In the data below, find the line that contains "[Almoço beneficente arrecada" and the line that contains "[Expandir imagem: Vera Marina Borges, Elza". Copy both, plus every line between them, exactly.

═════ SUPPLIED MATERIAL ═════

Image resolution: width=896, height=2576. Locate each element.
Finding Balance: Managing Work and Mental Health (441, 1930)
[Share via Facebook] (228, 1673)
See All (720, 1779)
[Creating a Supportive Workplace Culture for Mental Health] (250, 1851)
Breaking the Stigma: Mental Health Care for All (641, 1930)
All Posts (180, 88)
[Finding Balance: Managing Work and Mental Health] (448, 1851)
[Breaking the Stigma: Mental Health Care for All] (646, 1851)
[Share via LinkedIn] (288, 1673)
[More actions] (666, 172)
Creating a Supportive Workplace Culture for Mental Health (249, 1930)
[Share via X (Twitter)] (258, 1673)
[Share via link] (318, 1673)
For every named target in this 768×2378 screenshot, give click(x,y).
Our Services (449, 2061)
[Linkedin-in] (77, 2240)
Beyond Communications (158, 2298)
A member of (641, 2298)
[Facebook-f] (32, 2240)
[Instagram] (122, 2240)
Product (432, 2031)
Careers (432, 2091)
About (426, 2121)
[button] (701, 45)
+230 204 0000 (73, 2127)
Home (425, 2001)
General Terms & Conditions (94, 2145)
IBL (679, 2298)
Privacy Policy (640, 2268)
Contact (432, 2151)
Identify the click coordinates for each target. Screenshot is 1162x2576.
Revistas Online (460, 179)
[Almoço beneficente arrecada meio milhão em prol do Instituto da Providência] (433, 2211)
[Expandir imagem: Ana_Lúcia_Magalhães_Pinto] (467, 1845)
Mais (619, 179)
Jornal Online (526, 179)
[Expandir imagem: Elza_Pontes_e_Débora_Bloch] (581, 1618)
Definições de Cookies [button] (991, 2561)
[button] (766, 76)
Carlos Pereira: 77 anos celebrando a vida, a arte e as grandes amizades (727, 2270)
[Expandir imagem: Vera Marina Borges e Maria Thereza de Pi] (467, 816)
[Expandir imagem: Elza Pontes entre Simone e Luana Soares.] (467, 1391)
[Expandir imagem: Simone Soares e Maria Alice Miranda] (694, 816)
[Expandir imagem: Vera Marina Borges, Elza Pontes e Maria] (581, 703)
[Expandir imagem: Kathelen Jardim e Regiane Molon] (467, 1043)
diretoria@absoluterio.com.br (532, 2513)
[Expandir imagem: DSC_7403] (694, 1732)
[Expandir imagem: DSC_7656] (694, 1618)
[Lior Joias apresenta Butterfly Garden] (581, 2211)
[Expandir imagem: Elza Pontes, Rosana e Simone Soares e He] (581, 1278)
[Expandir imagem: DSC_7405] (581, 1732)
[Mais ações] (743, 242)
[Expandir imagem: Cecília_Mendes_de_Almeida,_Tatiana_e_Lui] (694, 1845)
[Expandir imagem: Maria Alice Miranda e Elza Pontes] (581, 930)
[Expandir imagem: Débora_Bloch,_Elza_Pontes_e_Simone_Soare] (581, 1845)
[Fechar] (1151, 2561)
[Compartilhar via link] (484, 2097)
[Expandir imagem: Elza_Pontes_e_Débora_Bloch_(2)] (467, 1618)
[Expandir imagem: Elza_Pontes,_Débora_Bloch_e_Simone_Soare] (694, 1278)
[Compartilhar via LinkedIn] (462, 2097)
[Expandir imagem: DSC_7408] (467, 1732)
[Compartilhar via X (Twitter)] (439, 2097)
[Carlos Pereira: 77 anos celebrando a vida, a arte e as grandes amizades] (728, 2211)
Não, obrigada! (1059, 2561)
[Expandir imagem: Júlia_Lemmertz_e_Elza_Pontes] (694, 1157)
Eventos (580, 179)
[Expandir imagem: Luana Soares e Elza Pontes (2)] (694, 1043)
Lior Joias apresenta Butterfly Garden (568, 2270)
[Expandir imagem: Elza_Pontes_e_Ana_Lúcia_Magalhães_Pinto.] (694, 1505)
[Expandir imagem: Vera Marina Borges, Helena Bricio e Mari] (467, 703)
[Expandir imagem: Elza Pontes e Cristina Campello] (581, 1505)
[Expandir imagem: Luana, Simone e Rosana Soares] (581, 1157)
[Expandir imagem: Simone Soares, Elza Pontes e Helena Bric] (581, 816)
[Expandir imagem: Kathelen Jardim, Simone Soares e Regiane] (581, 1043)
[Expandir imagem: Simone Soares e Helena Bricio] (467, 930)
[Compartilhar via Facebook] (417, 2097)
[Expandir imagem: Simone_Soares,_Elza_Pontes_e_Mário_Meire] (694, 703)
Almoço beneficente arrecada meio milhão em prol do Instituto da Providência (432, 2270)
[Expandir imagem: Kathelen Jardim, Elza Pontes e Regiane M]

═════

◆ **RESULT BELOW**
[Almoço beneficente arrecada meio milhão em prol do Instituto da Providência] (433, 2211)
[Expandir imagem: Ana_Lúcia_Magalhães_Pinto] (467, 1845)
Mais (619, 179)
Jornal Online (526, 179)
[Expandir imagem: Elza_Pontes_e_Débora_Bloch] (581, 1618)
Definições de Cookies [button] (991, 2561)
[button] (766, 76)
Carlos Pereira: 77 anos celebrando a vida, a arte e as grandes amizades (727, 2270)
[Expandir imagem: Vera Marina Borges e Maria Thereza de Pi] (467, 816)
[Expandir imagem: Elza Pontes entre Simone e Luana Soares.] (467, 1391)
[Expandir imagem: Simone Soares e Maria Alice Miranda] (694, 816)
[Expandir imagem: Vera Marina Borges, Elza Pontes e Maria] (581, 703)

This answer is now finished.